Exercise goal ::
Count the lines in the records below that contain the string "computer" with matching case, and reply with only the number.
_ _ _
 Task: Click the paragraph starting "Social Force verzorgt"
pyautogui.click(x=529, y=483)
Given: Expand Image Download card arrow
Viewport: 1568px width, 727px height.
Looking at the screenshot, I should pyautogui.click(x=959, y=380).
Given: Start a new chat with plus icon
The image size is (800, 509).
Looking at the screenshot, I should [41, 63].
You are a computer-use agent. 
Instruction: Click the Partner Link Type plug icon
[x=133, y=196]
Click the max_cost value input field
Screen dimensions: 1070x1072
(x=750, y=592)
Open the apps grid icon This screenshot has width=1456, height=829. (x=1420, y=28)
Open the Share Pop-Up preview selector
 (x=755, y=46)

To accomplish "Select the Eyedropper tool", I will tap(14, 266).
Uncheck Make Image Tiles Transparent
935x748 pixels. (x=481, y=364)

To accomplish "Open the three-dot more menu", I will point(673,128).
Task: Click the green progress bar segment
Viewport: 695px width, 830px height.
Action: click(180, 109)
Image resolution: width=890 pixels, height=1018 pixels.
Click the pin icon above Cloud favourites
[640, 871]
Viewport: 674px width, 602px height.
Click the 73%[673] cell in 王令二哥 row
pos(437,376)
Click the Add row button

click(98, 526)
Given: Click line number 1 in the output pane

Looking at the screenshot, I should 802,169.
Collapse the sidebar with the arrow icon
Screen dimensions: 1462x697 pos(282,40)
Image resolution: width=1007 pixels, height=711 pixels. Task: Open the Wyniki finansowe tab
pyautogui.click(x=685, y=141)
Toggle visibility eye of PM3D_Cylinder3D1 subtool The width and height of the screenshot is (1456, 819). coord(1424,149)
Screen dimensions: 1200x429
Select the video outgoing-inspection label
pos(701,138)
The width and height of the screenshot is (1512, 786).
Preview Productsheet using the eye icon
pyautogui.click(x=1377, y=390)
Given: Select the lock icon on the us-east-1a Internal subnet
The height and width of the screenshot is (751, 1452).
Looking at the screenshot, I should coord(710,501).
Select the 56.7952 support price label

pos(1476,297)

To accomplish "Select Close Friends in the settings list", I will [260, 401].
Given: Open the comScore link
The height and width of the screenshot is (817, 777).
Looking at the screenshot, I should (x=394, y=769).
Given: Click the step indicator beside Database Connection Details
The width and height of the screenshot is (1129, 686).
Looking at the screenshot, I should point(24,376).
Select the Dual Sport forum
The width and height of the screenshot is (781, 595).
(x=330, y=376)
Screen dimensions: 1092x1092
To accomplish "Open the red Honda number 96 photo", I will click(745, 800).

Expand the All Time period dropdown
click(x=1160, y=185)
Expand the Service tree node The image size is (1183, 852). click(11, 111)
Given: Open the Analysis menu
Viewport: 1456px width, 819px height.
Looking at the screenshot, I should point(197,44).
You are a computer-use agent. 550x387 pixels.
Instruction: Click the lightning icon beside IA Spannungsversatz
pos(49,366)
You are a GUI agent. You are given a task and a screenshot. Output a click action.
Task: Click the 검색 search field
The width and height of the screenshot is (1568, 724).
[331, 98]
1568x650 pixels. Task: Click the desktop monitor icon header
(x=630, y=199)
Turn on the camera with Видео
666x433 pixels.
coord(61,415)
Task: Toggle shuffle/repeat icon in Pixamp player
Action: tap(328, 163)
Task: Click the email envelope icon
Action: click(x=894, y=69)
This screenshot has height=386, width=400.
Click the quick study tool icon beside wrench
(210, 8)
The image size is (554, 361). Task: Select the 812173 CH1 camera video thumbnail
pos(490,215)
_ _ _
Solution below ::
2